◆ **AIM**: Put the records starting at the line that contains "coordinates (1745, 563)." and ending at the line that contains "connectors is located" into a two-column CSV with the headers input and output. Give one row per record, with each field in double quotes and line breaks replaced by spaces.

◆ **RECORDS FOR THE TASK**:
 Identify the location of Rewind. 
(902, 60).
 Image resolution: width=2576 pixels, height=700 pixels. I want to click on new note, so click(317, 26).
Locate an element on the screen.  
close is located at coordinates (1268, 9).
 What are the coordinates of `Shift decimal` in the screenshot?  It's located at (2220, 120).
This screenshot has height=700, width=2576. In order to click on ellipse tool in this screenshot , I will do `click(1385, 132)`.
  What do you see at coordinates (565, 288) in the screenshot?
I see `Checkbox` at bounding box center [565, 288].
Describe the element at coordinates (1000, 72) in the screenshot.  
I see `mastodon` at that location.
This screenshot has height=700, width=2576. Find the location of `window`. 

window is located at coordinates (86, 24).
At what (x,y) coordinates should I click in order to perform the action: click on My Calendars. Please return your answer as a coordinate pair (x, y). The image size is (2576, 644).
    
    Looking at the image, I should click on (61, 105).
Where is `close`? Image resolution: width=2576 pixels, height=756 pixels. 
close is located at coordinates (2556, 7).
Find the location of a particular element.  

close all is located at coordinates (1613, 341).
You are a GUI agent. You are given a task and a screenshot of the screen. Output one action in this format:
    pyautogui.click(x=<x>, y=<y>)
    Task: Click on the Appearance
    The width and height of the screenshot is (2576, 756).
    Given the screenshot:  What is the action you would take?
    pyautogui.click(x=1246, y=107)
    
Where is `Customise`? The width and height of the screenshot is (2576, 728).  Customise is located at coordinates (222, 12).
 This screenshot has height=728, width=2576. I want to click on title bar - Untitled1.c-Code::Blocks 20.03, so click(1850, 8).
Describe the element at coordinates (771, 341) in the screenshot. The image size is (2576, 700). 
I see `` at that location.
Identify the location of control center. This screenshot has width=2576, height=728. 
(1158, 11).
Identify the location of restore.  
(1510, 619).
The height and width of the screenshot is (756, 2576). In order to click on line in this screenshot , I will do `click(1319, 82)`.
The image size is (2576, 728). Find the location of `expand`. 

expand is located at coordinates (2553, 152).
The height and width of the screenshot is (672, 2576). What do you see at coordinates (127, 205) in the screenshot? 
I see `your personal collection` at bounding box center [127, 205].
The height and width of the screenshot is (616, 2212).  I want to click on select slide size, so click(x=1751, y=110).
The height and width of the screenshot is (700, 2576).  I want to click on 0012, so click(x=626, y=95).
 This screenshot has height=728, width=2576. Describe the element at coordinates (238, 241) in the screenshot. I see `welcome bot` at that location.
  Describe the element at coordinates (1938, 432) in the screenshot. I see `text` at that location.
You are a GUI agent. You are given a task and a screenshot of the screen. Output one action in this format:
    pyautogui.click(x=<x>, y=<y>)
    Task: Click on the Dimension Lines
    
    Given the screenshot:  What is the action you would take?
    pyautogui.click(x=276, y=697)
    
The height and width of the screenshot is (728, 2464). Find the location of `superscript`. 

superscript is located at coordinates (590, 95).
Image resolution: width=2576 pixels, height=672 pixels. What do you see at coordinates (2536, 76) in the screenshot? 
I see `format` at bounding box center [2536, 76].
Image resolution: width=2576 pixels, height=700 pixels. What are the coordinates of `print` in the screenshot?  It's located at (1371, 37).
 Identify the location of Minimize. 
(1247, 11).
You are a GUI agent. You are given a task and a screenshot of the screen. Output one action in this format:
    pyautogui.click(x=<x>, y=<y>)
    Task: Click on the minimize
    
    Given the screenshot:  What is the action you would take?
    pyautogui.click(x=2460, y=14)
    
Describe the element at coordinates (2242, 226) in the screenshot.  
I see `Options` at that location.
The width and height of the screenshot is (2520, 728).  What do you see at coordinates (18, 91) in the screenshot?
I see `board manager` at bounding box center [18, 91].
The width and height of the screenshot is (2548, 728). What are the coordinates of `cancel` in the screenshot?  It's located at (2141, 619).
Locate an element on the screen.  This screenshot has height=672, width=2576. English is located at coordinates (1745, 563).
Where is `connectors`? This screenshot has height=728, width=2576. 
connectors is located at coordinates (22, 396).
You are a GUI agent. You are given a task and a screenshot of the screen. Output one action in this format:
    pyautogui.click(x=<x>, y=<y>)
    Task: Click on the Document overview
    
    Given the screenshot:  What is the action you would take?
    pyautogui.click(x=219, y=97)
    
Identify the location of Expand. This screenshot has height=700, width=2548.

◆ **THE ANSWER**:
input,output
"Locate an element on the screen.","This screenshot has height=672, width=2576. English is located at coordinates (1745, 563)."
"Where is `connectors`? This screenshot has height=728, width=2576.","connectors is located at coordinates (22, 396)."